◆ Exercise passage ◆
━━━━━━━━

DIGOXIN (Lanoxin)


Name: DIGOXIN (LanoxinR)
Classification: cardiac glycoside
  • used in treatment of atrial fibrillation, atrial flutter, atrial tachycardia
  • positive inotrope, negative chronotrope, negative dromotrope
  • used to improve cardiac output in congestive heart failure
  • for congestive heart failure:
    • loading dose: 8 - 10 mcg/kg lean body weight
    • half of total dose given as first dose and additional fractions are given at 6 to 8 hour intervals
  • maintenance dose: 
    • 1/3 of loading dose given once per day
  • for atrial fibrillation:
    • loading dose: 10 - 15 mcg/kg lean body weight administered as above

Reduce dosage in renal failure, hypothyroidism

Creatinine Clearance Dose Reduction

10-50 mL/minute

(0.17-0.84 mL/second)

Administer 25-75% of daily dose divided at normal intervals or give the normal dose every 36 hours.

Less than 10 mL/minute

(0.17 mL/second)

Administer 10-25% of daily dose divided at normal intervals or give the normal dose every 48 hours.

IV conversion dose is generally 80% of oral dose

Administration: IV Direct:
  • Mix in 50 mL of D5W or NS and administer over 5 - 10 minutes
  • dilute with four times or greater volume to avoid precipitation
  • onset of action 5 - 30 minutes post IV bolus
  • rapid infusion may cause systemic or coronary artery vasoconstriction
Adverse Effects:

Symptoms of Toxicity:

Cardiac effects:

  • every type of arrhythmia or AV block (sinus bradycardia or sinus rhythm with AV block, PAT with block, atrial fibrillation with complete heart block very suggestive of digoxin toxicity)

━━━━━━━━

◆ Entries provided ◆
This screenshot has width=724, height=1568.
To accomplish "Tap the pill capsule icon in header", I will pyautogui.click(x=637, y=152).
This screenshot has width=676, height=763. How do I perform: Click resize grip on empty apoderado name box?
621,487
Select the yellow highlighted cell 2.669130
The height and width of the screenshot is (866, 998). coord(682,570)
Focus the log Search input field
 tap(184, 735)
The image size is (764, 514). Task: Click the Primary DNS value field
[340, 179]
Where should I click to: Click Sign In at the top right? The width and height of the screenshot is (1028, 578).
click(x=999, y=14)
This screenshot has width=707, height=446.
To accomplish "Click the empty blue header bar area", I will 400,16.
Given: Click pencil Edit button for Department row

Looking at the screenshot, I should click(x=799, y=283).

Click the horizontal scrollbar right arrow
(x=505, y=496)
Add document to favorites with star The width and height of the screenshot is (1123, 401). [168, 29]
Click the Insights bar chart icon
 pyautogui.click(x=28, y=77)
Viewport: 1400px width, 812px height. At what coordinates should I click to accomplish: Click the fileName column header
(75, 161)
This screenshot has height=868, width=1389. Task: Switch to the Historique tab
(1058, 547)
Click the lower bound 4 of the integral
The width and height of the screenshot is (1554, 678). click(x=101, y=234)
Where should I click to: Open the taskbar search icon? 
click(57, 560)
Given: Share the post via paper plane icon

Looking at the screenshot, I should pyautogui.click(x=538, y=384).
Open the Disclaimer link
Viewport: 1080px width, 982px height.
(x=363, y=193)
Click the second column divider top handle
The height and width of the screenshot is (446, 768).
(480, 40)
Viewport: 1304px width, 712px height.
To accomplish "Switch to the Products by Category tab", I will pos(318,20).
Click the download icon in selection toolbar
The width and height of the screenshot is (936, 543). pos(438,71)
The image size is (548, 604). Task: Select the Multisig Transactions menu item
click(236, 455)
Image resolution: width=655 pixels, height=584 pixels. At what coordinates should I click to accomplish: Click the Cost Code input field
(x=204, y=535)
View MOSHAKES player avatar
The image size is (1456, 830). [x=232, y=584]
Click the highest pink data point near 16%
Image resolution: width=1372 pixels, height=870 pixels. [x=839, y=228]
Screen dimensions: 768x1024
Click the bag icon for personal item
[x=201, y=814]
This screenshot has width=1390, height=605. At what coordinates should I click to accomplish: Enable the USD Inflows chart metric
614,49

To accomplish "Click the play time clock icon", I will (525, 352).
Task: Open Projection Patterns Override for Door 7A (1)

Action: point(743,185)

━━━━━━━━

◆ Exercise requirements ◆
1 – Answer these about the digoxin reference:
(a) What drug class does it list digoxin under?
(b) What maintenance dose does it give for congestive heart failure?
(c) Over how many minutes is a direct IV dose given after mixing in 50 mL of D5W or NS?
2 – Carry the digoxin reference forward from its last line.

◆ Outputs for the tasks ◆
1 –
(a) Cardiac glycoside.
(b) One-third of the loading dose, given once per day.
(c) 5 to 10 minutes.

2 –
  • risk factors:
    • potassium/magnesium deficiencies or hypercalcemia increase risk of toxicity
    • febrile or hypermetabolism-induced atrial arrhythmias may be resistant to digoxin, predisposing to toxicity
  • gastrointestinal effects: anorexia, nausea, vomiting, diarrhea(common early signs of toxicity)
  • CNS: headache, fatigue, lethargy, drowsiness, generalized muscle weakness, vertigo, neuralgia
  • Occular: 'yellow and green' halo vision, diplopia, photophobia, blurred vision 
Effects on potassium:
  • chronic toxicity: hypokalemia 
  • acute toxicity: hyperkalemia
  • Low magnesium, low potassium and hypercalcemia predispose patient to digoxin toxicity
Antidote: Antidote for digoxin toxicity: Digoxin Immune Fab (Ovine)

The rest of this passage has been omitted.